Schon Ende der 70er Jahre konnten zahlreiche Jugendliche neu dazu geworben werden, zum großen Teil Kinder von Feuerwehrleuten und deren Freunde und Freundinnen. Der erste Proberaum in der Feuerwache II – jetzige BRK-Wache – wurde zu klein und so durfte der Spielmannszug für seine dienstäglichen Proben den Filmraum im Keller der alten Jahnschule nutzen. Mütter und Ehefrauen nähten in Heimarbeit weinrote Samt-Wamse zu schwarzen Hüten mit Federn als Kleidung für Show-Auftritte in Bierzelten und bei Feiern. Heitere Musikstücke, heute Oldies wie „Abanda“, „Laurence von Arabien“ und „Schöne Maid“ sowie brasilianische Rhythmen wurden extra für solche Anlässe einstudiert. Legendär waren die Showeinlagen in kleiner Combo-Besetzung wie „Zirkus Renz“ mit zwei Xylophonen.
Der damalige Kreisbrandmeister und Kommandant der Freiwilligen Feuerwehr Unterhaching Franz Hutterer sorgte immer wieder für die notwendige Mittelbeschaffung und Ausrüstung für die Fortentwicklung des Musik-Zuges. Die Krönung war sicherlich der Bau des Feuerwehrhauses an der heutigen Stelle, in dem der Spielmannszug ein eigener Proberaum zugewiesen werden konnte. Zur
Förderung der Partnerschaften wurden im Feuerwehrhaus Übernachtungsmöglichkeiten für die verbunden Gemeinden geschaffen, was dem kulturellen, musikalischen und persönlichen Austausch zugute kam. Gastauftritte in den Partnergemeinden Bischofshofen und dem Fete de la Marguerite in Le Vesinét sind den Musikerinnen und Musikern unvergesslich geblieben. Denn gerade für Jugendliche war es in den 70er Jahren noch lange nicht selbstverständlich, nach Frankreich zu fahren und dafür eine Freistellung von der Schule zu bekommen. Der Spielmannszug hat sich um die Partnerschaften und den Gedanken eines vereinigten Europas, wie ihn Charles de Gaulle und Konrad Adenauer gedacht hatten, immer wieder verdient gemacht.

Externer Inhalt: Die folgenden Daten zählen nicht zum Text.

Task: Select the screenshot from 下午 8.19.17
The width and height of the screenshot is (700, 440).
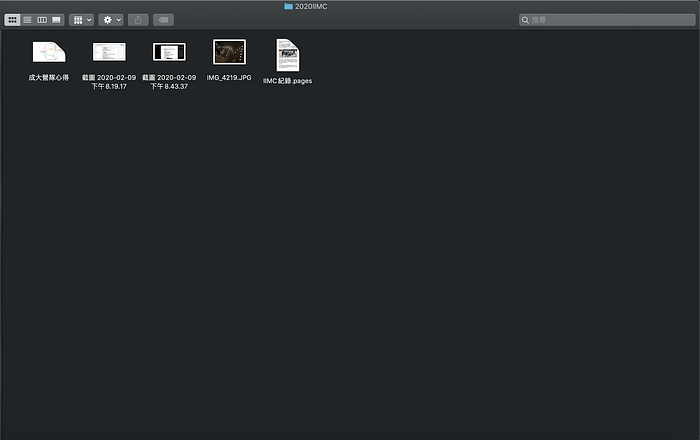Action: click(109, 52)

Feuerwehrjubiläen, Fußballspiele, Geburtstagsfeiern, Faschingsumzüge und der berühmte Trachten- und Schützenzug des Oktoberfests – der Spielmannszug wurde weit über die Grenzen des Landkreises bekannt und ist bis heute die musikalische Visitenkarte der Feuerwehr Unterhaching.

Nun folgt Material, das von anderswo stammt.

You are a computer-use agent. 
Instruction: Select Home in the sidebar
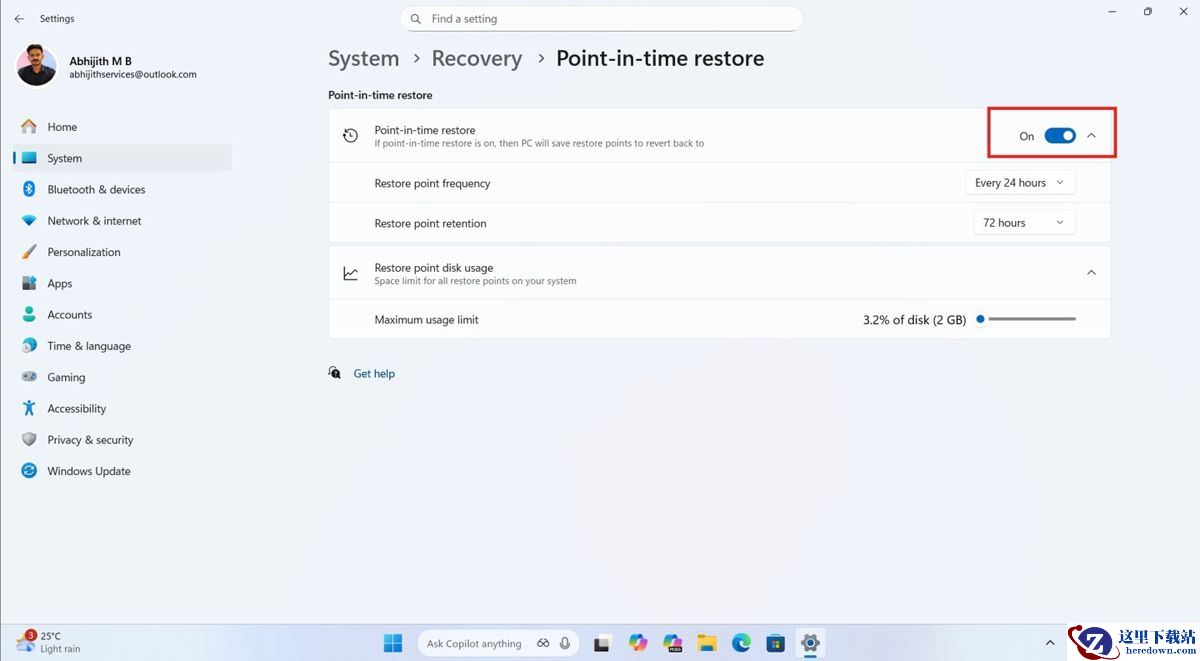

Inzwischen wird regelmäßig der Spielmannszug engagiert, wenn das Innenministerium in einem Festakt Hunderte von neuen Rettungsfahrzeugen einweiht. Der beeindruckendste aller Auftritte war sicherlich das Engagement zum 150-jährigen Jubiläum der Freiwilligen Feuerwehr München zu den Fire Tag Parade 2016 (https://www.firetage.de/): Die Münchner Ludwig-Straße war abgesperrt und der Spielmannszug der Feuerwehr Unterhaching führte die Parade der historischen und modernen Fahrzeuge vor einem Publikum von Tausenden von Leuten an. Das Echo der Märsche erklang zwischen den Prachtbauten im Viertel und erzeugte bei Teilnehmenden und Zuschauenden Gänsehaut. Die Freiwillige Feuerwehr München begleitete im Gegenzug den Spielmannszug im selben Jahr beim Trachten-und Schützenzug.

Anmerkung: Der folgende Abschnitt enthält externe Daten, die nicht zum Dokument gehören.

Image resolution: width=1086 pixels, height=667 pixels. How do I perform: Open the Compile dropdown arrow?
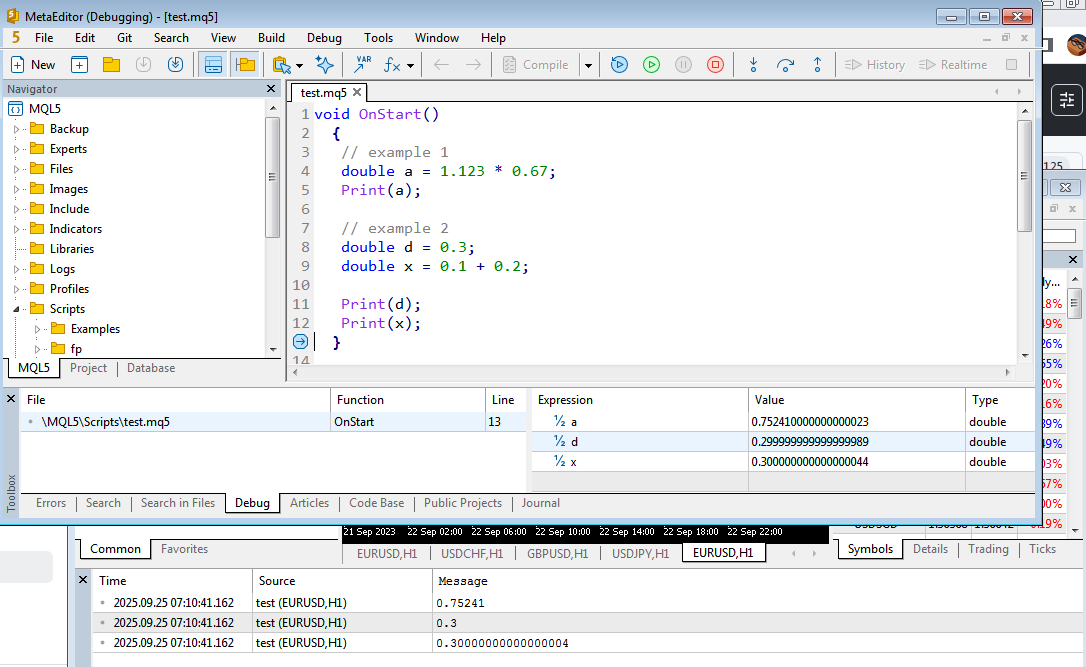pos(588,65)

Im Lauf der Jahrzehnte fleißigen Übens und zahlreicher Auftritte erweiterte der Spielmannszug ständig seine musikalische Qualität und die Anzahl der Musikstücke. Heute umfasst das Repertoire des Musikzugs 10 Märsche für das Marschieren in Festzügen und ca. 40 Stücke, darunter Konzertmärsche, Medleys und Potpourris zu besonderen Anlässen. Geübt wird immer noch dienstags, normalerweise im Feuerwehrhaus. Verschiedene musikalische Leiterinnen und Leiter gaben dem Spielmannszug ihre „eigene Note“.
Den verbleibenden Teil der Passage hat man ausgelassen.